The graph shows the effects of a change in Petunia’s wage. Petunia starts at choice A (30, $600), the tangency between her original budget constraint and the lower indifference curve Ul. The wage increase shifts her budget constraint to the right, so that she can now choose B (40, $800) on indifference curve Uh. The substitution effect is the movement from A to C which is approximately point (21, $750). In this case, the substitution effect would lead Petunia to choose less leisure, which is relatively more expensive, and more income, which is relatively cheaper to earn. The income effect is the movement from C to B.

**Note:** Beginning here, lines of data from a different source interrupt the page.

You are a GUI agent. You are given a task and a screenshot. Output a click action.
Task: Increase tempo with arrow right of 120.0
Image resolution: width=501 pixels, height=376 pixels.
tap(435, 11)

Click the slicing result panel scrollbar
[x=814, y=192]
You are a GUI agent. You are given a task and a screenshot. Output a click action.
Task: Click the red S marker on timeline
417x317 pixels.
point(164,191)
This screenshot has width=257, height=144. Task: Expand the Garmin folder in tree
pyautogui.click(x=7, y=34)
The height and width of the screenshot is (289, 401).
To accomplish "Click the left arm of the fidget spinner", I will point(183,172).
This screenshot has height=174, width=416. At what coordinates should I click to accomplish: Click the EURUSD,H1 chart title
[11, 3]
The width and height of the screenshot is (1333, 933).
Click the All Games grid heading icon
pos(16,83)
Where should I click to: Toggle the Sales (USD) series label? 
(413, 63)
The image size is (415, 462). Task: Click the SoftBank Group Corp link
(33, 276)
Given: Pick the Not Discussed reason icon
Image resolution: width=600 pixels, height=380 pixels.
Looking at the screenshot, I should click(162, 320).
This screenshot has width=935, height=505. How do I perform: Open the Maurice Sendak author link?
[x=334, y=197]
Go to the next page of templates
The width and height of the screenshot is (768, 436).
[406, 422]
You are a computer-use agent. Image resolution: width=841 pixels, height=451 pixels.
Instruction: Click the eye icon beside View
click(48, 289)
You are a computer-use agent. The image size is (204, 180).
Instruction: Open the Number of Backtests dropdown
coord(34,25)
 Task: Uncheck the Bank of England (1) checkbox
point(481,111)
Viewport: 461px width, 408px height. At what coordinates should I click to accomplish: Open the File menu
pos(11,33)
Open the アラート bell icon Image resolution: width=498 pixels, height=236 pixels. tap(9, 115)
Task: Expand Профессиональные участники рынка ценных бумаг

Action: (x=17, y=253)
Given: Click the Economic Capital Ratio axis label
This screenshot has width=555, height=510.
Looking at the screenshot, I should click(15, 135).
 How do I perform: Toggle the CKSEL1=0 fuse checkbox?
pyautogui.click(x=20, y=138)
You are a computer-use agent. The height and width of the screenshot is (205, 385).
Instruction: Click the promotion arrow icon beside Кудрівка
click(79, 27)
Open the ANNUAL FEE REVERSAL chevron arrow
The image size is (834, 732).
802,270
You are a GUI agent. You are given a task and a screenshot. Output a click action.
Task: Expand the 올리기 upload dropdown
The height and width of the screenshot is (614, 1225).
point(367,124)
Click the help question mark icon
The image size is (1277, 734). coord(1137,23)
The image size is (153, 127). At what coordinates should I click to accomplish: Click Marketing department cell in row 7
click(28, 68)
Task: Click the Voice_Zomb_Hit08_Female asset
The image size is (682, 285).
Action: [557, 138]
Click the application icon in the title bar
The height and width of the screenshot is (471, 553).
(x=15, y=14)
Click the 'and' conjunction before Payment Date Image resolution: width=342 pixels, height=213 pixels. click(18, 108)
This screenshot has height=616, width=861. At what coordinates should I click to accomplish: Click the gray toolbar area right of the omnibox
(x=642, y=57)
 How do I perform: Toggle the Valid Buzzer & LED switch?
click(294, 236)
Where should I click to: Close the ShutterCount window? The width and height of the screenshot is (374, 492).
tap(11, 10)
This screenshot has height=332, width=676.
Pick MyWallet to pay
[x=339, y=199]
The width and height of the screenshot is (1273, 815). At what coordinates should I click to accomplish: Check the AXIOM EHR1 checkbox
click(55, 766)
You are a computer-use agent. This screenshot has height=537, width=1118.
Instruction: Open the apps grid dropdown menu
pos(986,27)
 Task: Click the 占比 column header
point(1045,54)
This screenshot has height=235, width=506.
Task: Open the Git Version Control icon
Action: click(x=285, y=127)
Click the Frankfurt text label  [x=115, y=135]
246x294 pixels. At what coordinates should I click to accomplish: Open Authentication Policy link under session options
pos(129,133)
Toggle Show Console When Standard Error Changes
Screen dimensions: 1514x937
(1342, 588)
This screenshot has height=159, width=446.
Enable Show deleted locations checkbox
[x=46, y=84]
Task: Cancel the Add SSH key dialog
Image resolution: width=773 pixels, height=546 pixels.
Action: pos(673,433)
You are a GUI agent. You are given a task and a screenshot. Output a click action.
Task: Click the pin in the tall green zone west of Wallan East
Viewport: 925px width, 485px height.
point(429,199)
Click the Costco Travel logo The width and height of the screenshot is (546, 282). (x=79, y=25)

Petunia starts at choice A, the tangency between her original budget constraint and the lower indifference curve Ul. The wage increase shifts her budget constraint to the right, so that she can now choose B on indifference curve Uh. The substitution effect is the movement from A to C. In this case, the substitution effect would lead Petunia to choose less leisure, which is relatively more expensive, and more income, which is relatively cheaper to earn. The income effect is the movement from C to B. The income effect in this example leads to greater consumption of both goods. Overall, in this example, income rises because of both substitution and income effects. However, leisure declines because of the substitution effect but increases because of the income effect—leading, in Petunia’s case, to an overall increase in the quantity of leisure consumed.

Questions & Answers

Ayele, K., 2003. Introductory Economics, 3rd ed., Addis Ababa.
Widad Reply
can you send the book attached ?
Ariel
?
Ariel
What is economics
Widad Reply
the study of how humans make choices under conditions of scarcity
AI-Robot
U(x,y) = (x×y)1/2 find mu of x for y
Desalegn Reply
U(x,y) = (x×y)1/2 find mu of x for y
Desalegn
what is ecnomics
Jan Reply
this is the study of how the society manages it's scarce resources
Belonwu
what is macroeconomic
John Reply
macroeconomic is the branch of economics which studies actions, scale, activities and behaviour of the aggregate economy as a whole.
husaini
etc
husaini
difference between firm and industry
husaini Reply
what's the difference between a firm and an industry
Abdul
firm is the unit which transform inputs to output where as industry contain combination of firms with similar production 😅😅
Abdulraufu
Suppose the demand function that a firm faces shifted from Qd  120 3P to Qd  90  3P and the supply function has shifted from QS  20  2P to QS 10  2P . a) Find the effect of this change on price and quantity. b) Which of the changes in demand and supply is higher?
Toofiq Reply
explain standard reason why economic is a science
innocent Reply
factors influencing supply
Petrus Reply
what is economic.
Milan Reply
scares means__________________ends resources. unlimited
Jan
economics is a science that studies human behaviour as a relationship b/w ends and scares means which have alternative uses
Jan
calculate the profit maximizing for demand and supply
Zarshad Reply
Why qualify 28 supplies
Milan
what are explicit costs
Nomsa Reply
out-of-pocket costs for a firm, for example, payments for wages and salaries, rent, or materials
AI-Robot
concepts of supply in microeconomics
David Reply
economic overview notes
Amahle Reply
identify a demand and a supply curve
Salome Reply
i don't know
Parul
there's a difference
Aryan
Demand curve shows that how supply and others conditions affect on demand of a particular thing and what percent demand increase whith increase of supply of goods
Israr
Hi Sir please how do u calculate Cross elastic demand and income elastic demand?